Wellen schlägt das "Projekt Dudelstopp" bisher vor allem im Internet. Fast 4000 Besucher haben in den drei Wochen seit Projektstart das YouTube-Video angeschaut. Hartmut Lühr freut sich vor allem darüber, dass die Diskussion um "Musik ohne Zwang" in den Kommentaren und Blogs begonnen hat. Auf der MySpace-Seite von
"Projekt Dudelstopp"
haben sich sogar die offiziellen Seiten der Bands
Rosenstolz
und
Silbermond
vernetzt – Dudelmusiker par excellence, könnte man meinen. "Mir ist klar, dass das nicht die Bands selbst machen, sondern Fanclubs oder Praktikanten", sagt Lühr, "Aber das kann trotzdem nicht völlig gegen den Willen der Bands sein. Ich sehe das als Geste, dass die Dauerbeschallung mit ihrer Musik nicht immer im Sinne der Bands ist."

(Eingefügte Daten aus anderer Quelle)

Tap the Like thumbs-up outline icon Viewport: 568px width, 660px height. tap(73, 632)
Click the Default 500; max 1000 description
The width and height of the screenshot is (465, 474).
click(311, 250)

Im echten Leben, an der Bayreuther Straße, hält sich der Zuspruch derweil in Grenzen. Passanten verirren sich kaum auf die verregnete Straße, um von den beiden Dudelstoppern angesprochen zu werden. Der Pförtner im GEMA-Gebäude nimmt die Zwei-Personen-Demo gelangweilt zur Kenntnis. Immerhin: Ab und zu kommt ein Journalist vorbei, um der Graswurzelbewegung beim Wachsen zu zuschauen. Das "Projekt Dudelstopp" ist auch ein Medienexperiment: reichen zwei Leute, ein parodistisches YouTube-Video und eine Pressemitteilung aus, um Wahrnehmung zu erzeugen und eine öffentliche Diskussionen anzustoßen? Lühr glaubt an den Erfolg. "Wir bleiben jetzt noch ein bisschen hier stehen", sagt er. Vielleicht hilft es ja was.